Statistical Inference on Multiple Graphs
Johns Hopkins University
Given multiple graphs, an important question is how to perform statistical inference on them. This question becomes more significant in the recent era with the explosion of graph data and the increasing complexity of data analysis. Successfully addressing this question will have a large impact on various scientific fields including neuroscience, social network analysis, and internet mapping. Graphs are naturally complex objects with intrinsic topological structure which imposes significant challenges to traditional statistical inference. Therefore, graph pre-processing, feature extraction, and dimension reduction are essential to obtain good subsequent inference performance. In this dissertation, I develop pre-processing, feature extraction, and dimension reduction methods for data taking the form of multiple graphs.

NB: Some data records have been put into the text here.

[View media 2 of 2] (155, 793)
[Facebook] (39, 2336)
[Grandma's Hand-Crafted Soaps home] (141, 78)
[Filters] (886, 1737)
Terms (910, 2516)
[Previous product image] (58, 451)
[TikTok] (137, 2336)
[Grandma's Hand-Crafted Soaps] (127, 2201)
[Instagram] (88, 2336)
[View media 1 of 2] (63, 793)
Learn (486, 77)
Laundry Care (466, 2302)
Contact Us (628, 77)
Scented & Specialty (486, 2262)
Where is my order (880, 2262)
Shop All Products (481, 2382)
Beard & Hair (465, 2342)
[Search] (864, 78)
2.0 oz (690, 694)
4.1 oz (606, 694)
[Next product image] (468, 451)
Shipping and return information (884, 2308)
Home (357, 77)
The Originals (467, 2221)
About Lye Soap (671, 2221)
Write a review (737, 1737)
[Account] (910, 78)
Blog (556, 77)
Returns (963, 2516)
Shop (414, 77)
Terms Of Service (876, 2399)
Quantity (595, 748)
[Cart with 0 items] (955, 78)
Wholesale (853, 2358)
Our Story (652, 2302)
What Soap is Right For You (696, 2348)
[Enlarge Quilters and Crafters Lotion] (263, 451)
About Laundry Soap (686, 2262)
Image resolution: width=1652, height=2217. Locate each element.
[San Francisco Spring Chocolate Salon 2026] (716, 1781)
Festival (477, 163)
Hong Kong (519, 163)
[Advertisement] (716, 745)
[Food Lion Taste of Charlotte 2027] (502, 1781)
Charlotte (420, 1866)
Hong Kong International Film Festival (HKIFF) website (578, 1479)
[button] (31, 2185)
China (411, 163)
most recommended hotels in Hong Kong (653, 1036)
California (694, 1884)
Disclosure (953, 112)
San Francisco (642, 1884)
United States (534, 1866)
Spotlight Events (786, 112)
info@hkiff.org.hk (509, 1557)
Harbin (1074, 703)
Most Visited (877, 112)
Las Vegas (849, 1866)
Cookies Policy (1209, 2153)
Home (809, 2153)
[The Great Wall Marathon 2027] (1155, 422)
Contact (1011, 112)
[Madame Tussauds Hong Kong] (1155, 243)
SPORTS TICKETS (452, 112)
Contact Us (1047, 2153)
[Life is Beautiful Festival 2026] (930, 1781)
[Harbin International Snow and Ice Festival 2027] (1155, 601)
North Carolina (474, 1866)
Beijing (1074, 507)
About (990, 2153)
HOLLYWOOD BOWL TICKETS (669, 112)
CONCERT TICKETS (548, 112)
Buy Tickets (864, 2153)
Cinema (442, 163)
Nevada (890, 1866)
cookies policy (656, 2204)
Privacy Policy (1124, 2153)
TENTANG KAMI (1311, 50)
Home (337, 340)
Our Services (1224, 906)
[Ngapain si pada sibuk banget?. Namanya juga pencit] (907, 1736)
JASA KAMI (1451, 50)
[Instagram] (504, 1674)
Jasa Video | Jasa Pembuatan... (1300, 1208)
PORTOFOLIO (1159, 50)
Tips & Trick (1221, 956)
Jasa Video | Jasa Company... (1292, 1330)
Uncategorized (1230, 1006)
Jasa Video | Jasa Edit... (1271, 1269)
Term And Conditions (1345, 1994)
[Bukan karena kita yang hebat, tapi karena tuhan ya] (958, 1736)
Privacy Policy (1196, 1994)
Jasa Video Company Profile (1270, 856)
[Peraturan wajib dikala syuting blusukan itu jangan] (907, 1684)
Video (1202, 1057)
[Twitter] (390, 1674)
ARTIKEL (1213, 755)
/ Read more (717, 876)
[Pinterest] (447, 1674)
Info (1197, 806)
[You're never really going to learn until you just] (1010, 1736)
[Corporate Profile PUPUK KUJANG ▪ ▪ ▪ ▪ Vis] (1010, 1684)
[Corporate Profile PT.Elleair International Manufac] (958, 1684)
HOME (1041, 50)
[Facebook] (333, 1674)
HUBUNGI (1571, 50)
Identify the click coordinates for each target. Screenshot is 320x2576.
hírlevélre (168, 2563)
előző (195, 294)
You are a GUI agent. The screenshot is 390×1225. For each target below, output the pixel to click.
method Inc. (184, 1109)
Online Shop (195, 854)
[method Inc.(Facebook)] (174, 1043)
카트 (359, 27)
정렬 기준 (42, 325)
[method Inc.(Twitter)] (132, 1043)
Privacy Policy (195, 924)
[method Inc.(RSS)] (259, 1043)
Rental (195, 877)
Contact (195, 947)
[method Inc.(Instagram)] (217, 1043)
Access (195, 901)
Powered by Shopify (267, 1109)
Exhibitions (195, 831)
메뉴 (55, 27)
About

The methods are motivated by classical statistical approaches including analysis of variance, feature screening, and principal component analysis. Some methods can be applied under both supervised and unsupervised settings; others are designed only for problems involving labels of interest. I analyze the theoretical properties of these methods jointly with subsequent inference performance under suitable random graph models. Simulations, which include graph clustering, classification, and regression are provided to demonstrate the properties of the proposed methods. I further apply the methods developed here to real data sets such as human brain networks acquired through neuroimaging techniques. The main contribution of this dissertation is the presentation of a set of methods in analyzing multiple graphs. These methods are supported with theory and numerical experiments. I further demonstrate the utility of the methods by exploring real data sets and discovering statistical patterns.